第27話 貴族の少年と順番

「あれっ、アンナさんじゃないか。久しぶりだね!」


 行列の後方から、華美な出で立ちの少年が突然、馴れ馴れしくアンナに近寄って声をかけてきた。少年はいかにも貴族然とした夫妻と、その従者数名の一団とともに行列に並んでいたようだ。


「お久しぶりですね」


 アンナは露骨に不機嫌な表情になって、普段は見せないよそよそしい態度で応じる。母親がアンナに問うと、この少年はアンナと同窓生の、男爵家の次男坊だということだった。

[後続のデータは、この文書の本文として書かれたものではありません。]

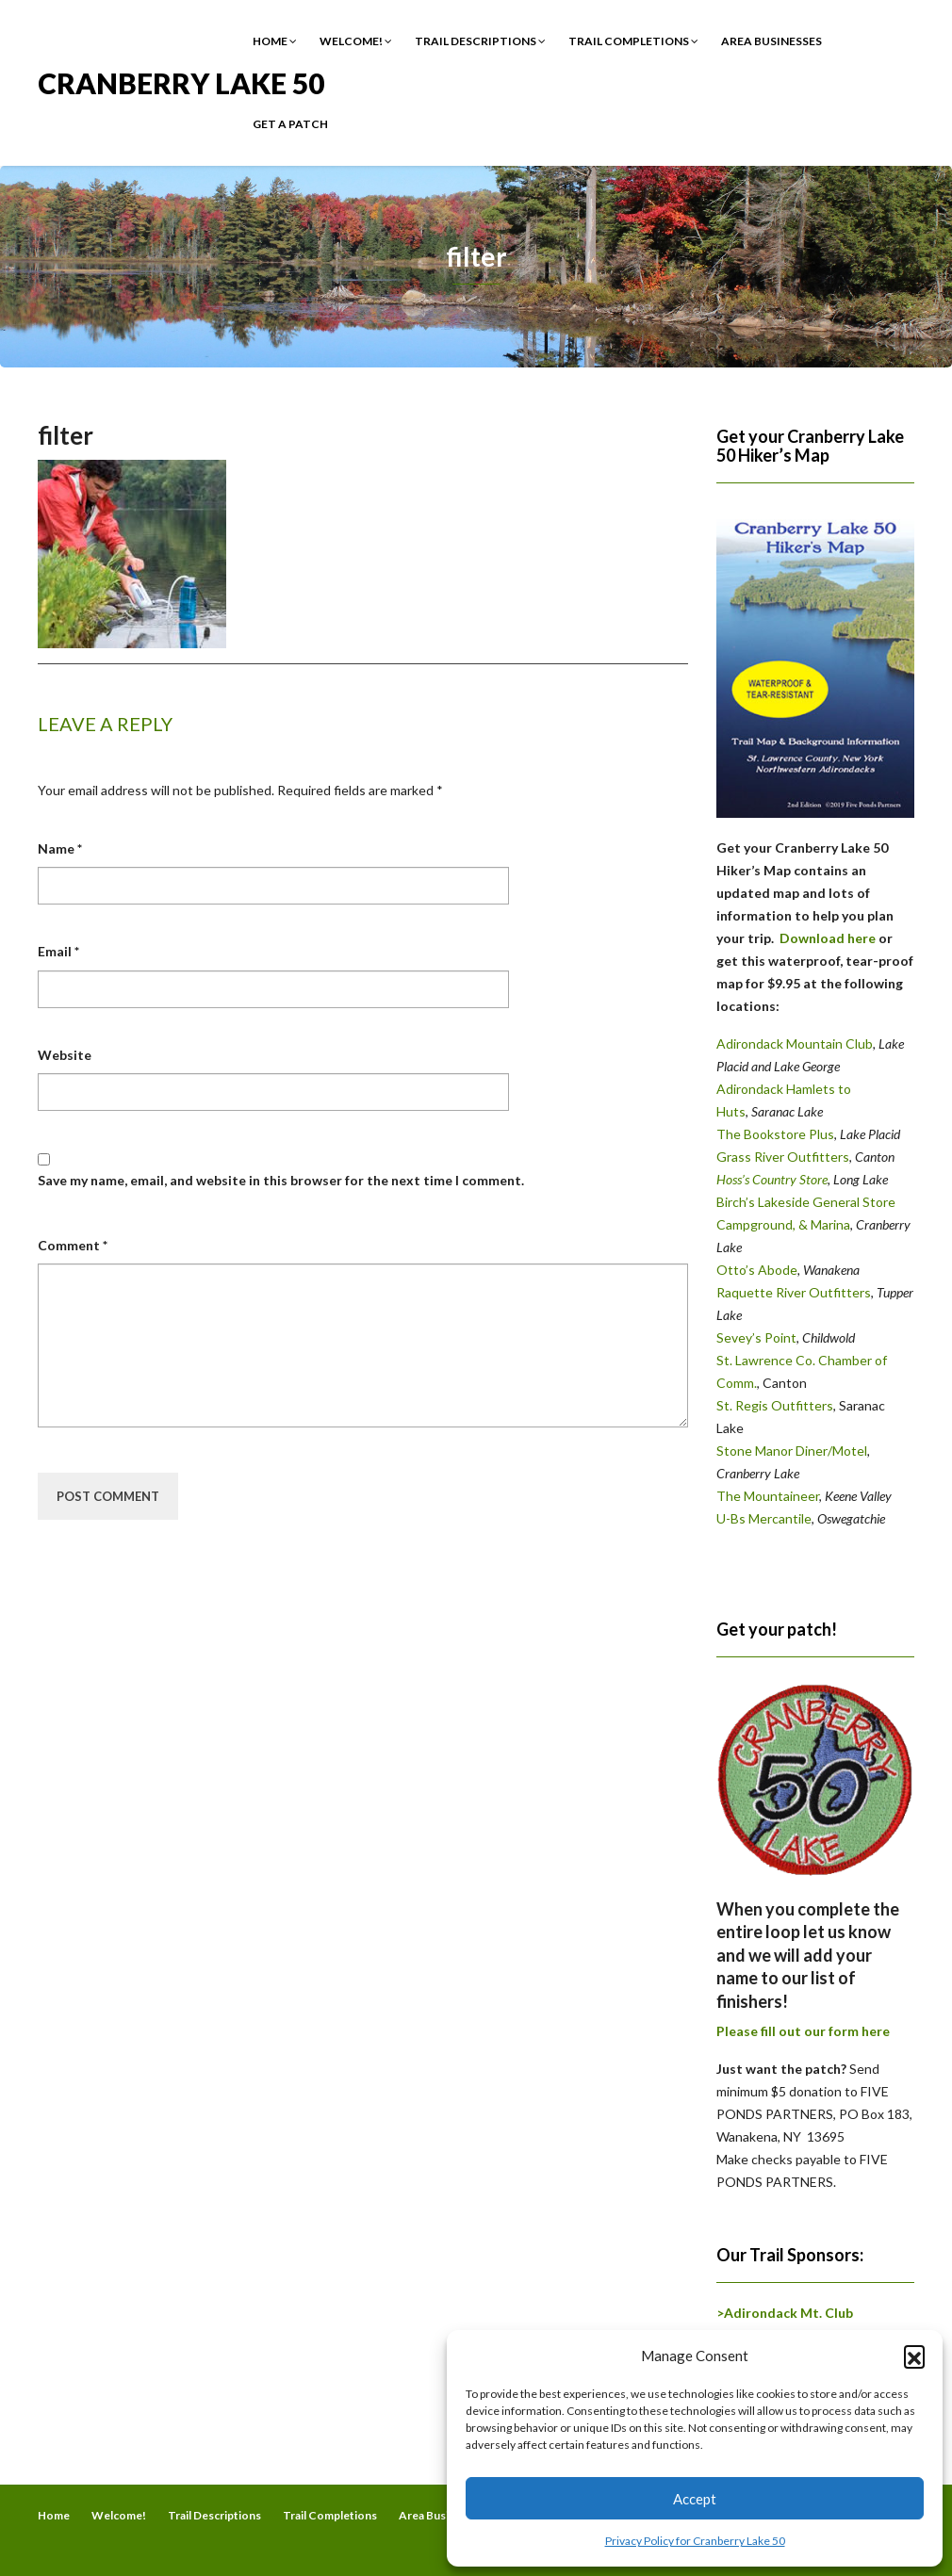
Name (60, 848)
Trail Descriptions (480, 41)
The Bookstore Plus (775, 1134)
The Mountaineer (767, 1496)
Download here (828, 938)
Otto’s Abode (756, 1270)
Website (64, 1055)
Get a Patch (290, 124)
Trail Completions (633, 41)
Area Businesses (771, 41)
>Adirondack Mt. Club (784, 2313)
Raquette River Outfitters (793, 1292)
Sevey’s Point (756, 1337)
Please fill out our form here (803, 2031)
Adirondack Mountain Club (794, 1043)
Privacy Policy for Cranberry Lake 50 (695, 2541)
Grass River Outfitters (782, 1157)
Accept (694, 2498)
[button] (914, 2355)
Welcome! (356, 41)
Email (58, 951)
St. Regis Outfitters (774, 1405)
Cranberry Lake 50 (181, 81)
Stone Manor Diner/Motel (791, 1451)
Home (275, 41)
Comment (72, 1245)
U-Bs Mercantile (764, 1518)
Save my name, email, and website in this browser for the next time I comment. (281, 1180)
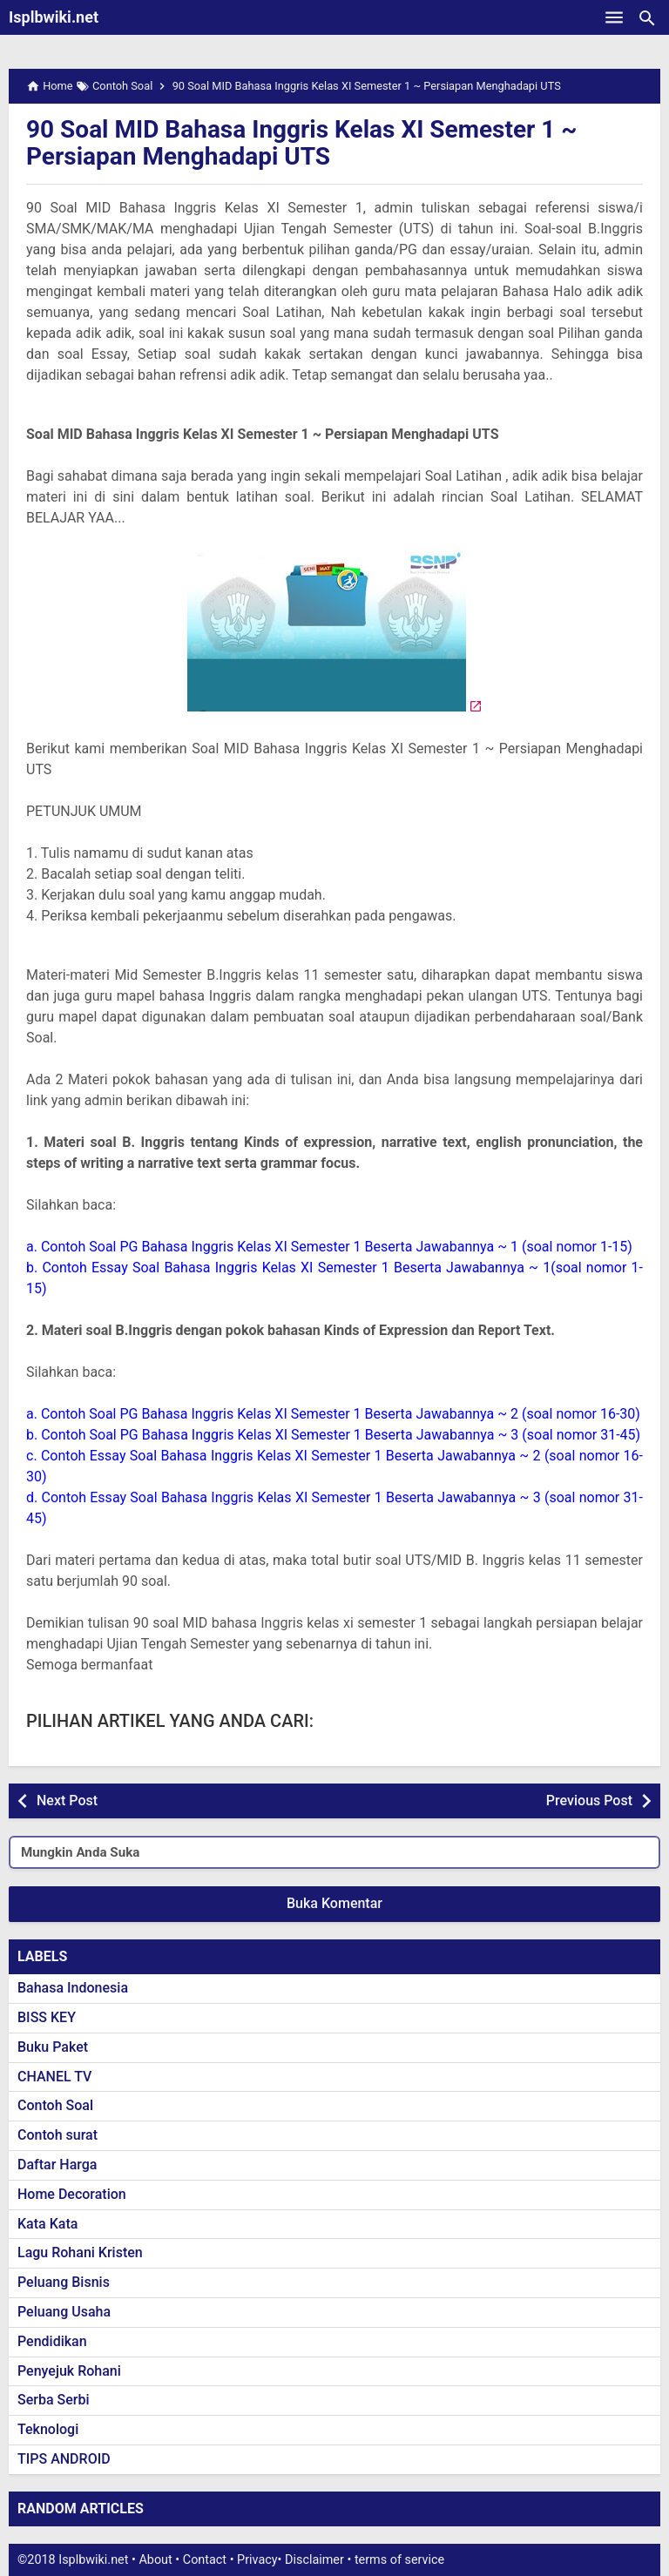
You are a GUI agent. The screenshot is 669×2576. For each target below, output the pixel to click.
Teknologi (47, 2429)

 少年は聞かれてもいない自分の近況を捲し立てる。上級貴族の子弟が通う中等学校に進んだ事や、貴族の友人を沢山作った事、剣技の上達ぶりなどを自慢した。アンナは心底嫌そうな顔で、少年の発言に生返事をしている。


 そんなアンナと手を繋いでいる、話を聞くでもなくただ順番を待っていたウトゥの存在に少年が気付く。


「アンナさん、こいつ、誰?」


 アンナが嫌々応じた。


「この男の子はウトゥ。私のいとこで、一番大好きなです!」


 その返答に皆が驚く。アンナに少なからず好意を寄せていた少年は嫉妬と怒りで、ウトゥは気恥ずかしさで、両者ともに顔を真っ赤にしている。


 少年はウトゥに向き直って、激しい口調で言った。


「ああ、聞いたことあるぞ、お前のこと。昔からアンナさんに付きまとっている、スモークス・ピークスに住んでゴミを漁って、糞を運んで金稼いでるとかいうクソムシ、フンコロガシだろ。お前みたいな卑しい人間がアンナさんに近づくな!」


 ウトゥはこの程度の罵倒には慣れ切っている。鷹揚に頭を下げると、少年はその態度にいら立ったのか、続けて言った。


「フンコロガシ風情がどういう魂胆でアンナさんに近付くんだ?どうせ金目当てだろ。汚らしい人間が俺の視界に入るんじゃねぇ!」

 

 少年は続けて言った。


「…そうだ、おまえ、俺に行列の順番、譲れよ。下賤な人間が、貴族の役に立てるんだ。ありがたく思っとけよ」

  

 黙ってそばに付き添っていた少年の母親である男爵夫人も口を開く。


「あなたはそういう身分の方なのね…。あなたのような身分の人間がなぜ神宝式の列に並んでいるのかしら。ジョブを恵んでもらおうとか、さもしいにも程があるんじゃなくて?身分をわきまえなさいな」


 それを聞いてアンナの母親が言う。


「ウトゥもちゃんと洗礼受けてるから神宝式に参加できるはずです。何よりウトゥにはアッドゥ子爵の…」


 アッドゥの名前が出そうになるのをウトゥは慌ててさえぎった。こんなつまらない事に子爵の名を出す訳にはいかない。


「子爵様が、何ですって?貴族の名を語るのは罪ですよ」


 色めき立つ男爵夫人の怒りを収めようと、ウトゥは言った。


「そうですね。あなたの仰る通りです。順番をお譲りします」


 ウトゥはアンナに目配せして、繋いでいた掌を離す。そして、アンナの両親と、後続の家族に一礼すると、そのまま最後尾に移動した。

 男爵一家は当然の権利であるかのように、横入りすべくアンナ親子の後ろに付くのを見て、怒気を抑えながら叔父が言った。


「ウトゥは私共の前に並んでいましたので、お先にどうぞ」


 叔父はアンナと叔母を、男爵家の一団の後ろに誘導した。自分たちの前にいてくれたほうが、先にこの不愉快な貴族一家と離れられると思ったからだ。


 最後尾に並び直したウトゥは、周りの人々から、憐憫や侮蔑の目線を浴びせられるのも気にせず、ただ、この神宝式が無事に終わって、皆で睡蓮亭に帰る事だけを願っていた。